EPISODE GUIDE

 

Ice Man

 

 




Simon: Name is Max Vaughn. He's a... rather, he was the manager of a fancy strip club downtown. Club Pigale.

Blair: Oh, hey, that's that one down on Sixth Street. I go past it on my way to school. Just past it.

 

 

 

 

 

 

 

 

 


Jim: You sure you're ready for this, Chief?

Blair: You think I've never been to a strip club before?

Jim: This is a little more than a strip club.

Blair: I was in Malaysia once and I spent a month with this tribe that believed that sex was a religious ritual and had to be performed six times every, uh...

 

 

 

 

 

Jim: Come on, Darwin. You need a cold shower?

 

 

 

 

 



Blair: Yeah. Jim, I know this girl. I mean, I don't know, but I've seen her before.

Jim: You been holding out on me?

Blair: No, no, not from here. From the university.

 

 

 

 

 

 

 



Jim: Get that typed up, Chief?

Blair: What's that?

Jim: Oh, her confession.

Blair: No.

 

 

 

 

 

 

 

 



Jim: Oh, man, I don't believe this.

Blair: What?

Jim: You've got a thing for her.

Blair: Come on. No, I don't. She's cute, she's just not my type even if she wasn't a...

Jim: ...a hooker?

Blair: See there? That word -- it has a definite connotation to it. Did you know that in ancient Egypt, prostitutes, they were...venerated!

Jim: Well, I don't see any pyramids around here. So, let's keep it professional, okay, Chief?

 

 

 

 

 

 


Jim: Right, and they ran it through their database... Why am I smelling perfume here?

Blair: That's what I wanted to talk to you about.

Jim: Wait a minute, you're supposed to be doing police work and you're dilly-dallying around with some girl? Where is she?

 

 

 

 

 

 

 


Jim: Anything comes up on her beeper, you call me. Remember what I said about keeping it professional?

Blair: Right.

Jim: Hey, hey. I mean the cop way.

Blair: Right.

 

 

 

 

 

 

 



Amber: You look good in a beard.

Blair: Oh, yeah? I grew one once when I was in Sumatra. I woke up one morning and I found out that a couple of spiders had made their nest in it. I've been clean-shaven ever since. That was supposed to make you laugh. It's a joke.

 

 

 

 

 

 



Jim: Maybe there's some significance to that four-leaf clover.

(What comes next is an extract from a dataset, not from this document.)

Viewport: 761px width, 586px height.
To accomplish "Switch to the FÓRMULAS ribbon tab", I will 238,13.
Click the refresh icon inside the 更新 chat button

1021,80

Blair: Right. Like some type of Irish organization. You know, like a social club.

Jim: What would a guy named Hans Gruenwald be doing in an Irish social club?

Blair: Jim, I'm just thinking out loud here, okay?

 

 

 

 

 

 

Jim: I could have sworn I just heard the captain calling. If you'll excuse me. Excuse me.

Amber: I didn't hear anything.

Blair: Oh, he's got great ears. You'd be surprised what they can pick up.